HVIC200のVS端子およびVCC端子は、それぞれ、HVIC200のハイサイド回路部(不図示)の基準電位VSおよびローサイド回路部(不図示)の電源電位VCCに接続されている。最高電位VBは、ノイズの影響を受けない通常状態では、ブートストラップコンデンサ等によりハイサイド回路部の基準電位VSよりも15V程度高電位に保たれている。ハイサイド回路部の基準電位VSは、上アームのIGBT301と下アームのIGBT302との接続点303の電位であり、電力変換の過程で0Vから数百V(電源電位VD)の間で変化する。HVIC200には、IGBT301,302の動作によって生じる様々なノイズが入力される。このため、HVIC200は、IGBT301,302の動作によって生じるノイズに対する耐性を有し、誤動作や破壊を起こさないように設計される。
このようなHVICでは、同一の半導体チップに設けた高電位側領域と低電位側領域とを、これらの領域の間に設けた高耐圧接合終端領域(HVJT:High Voltage Junction Termination region)で電気的に分離する高耐圧接合を利用したpn接合分離技術が知られている。HVJTには、レベルシフタとして機能する高耐圧のnチャネル型MOSFET(Metal Oxide Semiconductor Field Effect Transistor:絶縁ゲート型電界効果トランジスタ、以下、HVNMOSとする)やpチャネル型MOSFET(以下、HVPMOSとする)が配置されている。このレベルシフタを介して高電位領域と低電位領域との間の信号伝達が行われる。従来のHVIC200の構造について説明する。
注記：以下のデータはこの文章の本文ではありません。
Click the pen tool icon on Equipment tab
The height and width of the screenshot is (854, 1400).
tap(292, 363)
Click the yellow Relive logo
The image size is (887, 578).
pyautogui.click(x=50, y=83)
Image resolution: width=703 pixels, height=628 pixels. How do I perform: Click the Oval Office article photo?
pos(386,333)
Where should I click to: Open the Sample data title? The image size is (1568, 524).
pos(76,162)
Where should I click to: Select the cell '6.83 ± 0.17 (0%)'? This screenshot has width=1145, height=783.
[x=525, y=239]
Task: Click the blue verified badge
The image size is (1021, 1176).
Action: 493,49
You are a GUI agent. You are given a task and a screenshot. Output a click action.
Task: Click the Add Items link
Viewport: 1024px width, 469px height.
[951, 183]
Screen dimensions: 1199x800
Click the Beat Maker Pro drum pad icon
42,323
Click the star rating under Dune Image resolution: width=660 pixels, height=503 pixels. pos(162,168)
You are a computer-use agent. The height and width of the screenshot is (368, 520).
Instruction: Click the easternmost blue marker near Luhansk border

図18は、従来の高耐圧集積回路装置のHVNMOSの構造の概略を示す断面図である。図19は、従来の高耐圧集積回路装置のHVJTの構造の概略を示す断面図である。図20は、図18,19の等価回路を示す回路図である。図18〜20に示す従来のHVIC200は、同一のp-型半導体基板211上に高電位側領域201および低電位側領域202を備え、これらの領域間をHVJT203で電気的に分離した構成を有する。高電位側領域201は、p-型半導体基板211に設けられたn型領域212である。n型領域212は、VB端子に電気的に接続されている。n型領域212の内部に選択的に設けられたp型領域222は、VS端子に電気的に接続されている。n型領域212には、ハイサイド回路部204やレベルシフト抵抗206が配置される。
ハイサイド回路部204は、最高電位VBを電源電位とし、基準電位VSで動作し、ローサイド回路部205からの信号に基づいてHVIC200のOUT端子から出力される信号を生成する。HVJT203は、n型領域212の周囲を囲むn-型領域213と、n-型領域213の周囲を囲むp型分離領域214との間のpn接合で形成される寄生ダイオード208で構成される。p型分離領域214の内部に設けられたp+型コンタクト領域224は、コンタクト電極225および第2配線(金属配線)232を介してGND端子に電気的に接続されている。HVIC200の最高電位VBやハイサイド回路部204の基準電位VSが数百Vの高電位になったとしても、HVJT203により高電位側領域201と低電位側領域202とが電気的に分離される。
HVJT203の一部(以下、HVNMOS領域とする)203bには、レベルシフタとして機能するHVNMOS207が配置されている。HVNMOS207は、n-型領域213をドリフト領域とし、p型分離領域214をベース領域とする横型MOSFETである。HVNMOS207は、n-型領域213を深さ方向に貫通するp型分離領域217によりハイサイド回路部204と電気的に分離されている。p型分離領域214のp+型コンタクト領域224およびコンタクト電極225は、それぞれ、HVNMOS207のベースコンタクト領域およびベースピックアップ電極として機能する。HVNMOS207のn+型ソース領域241には、ソース電極244が接する。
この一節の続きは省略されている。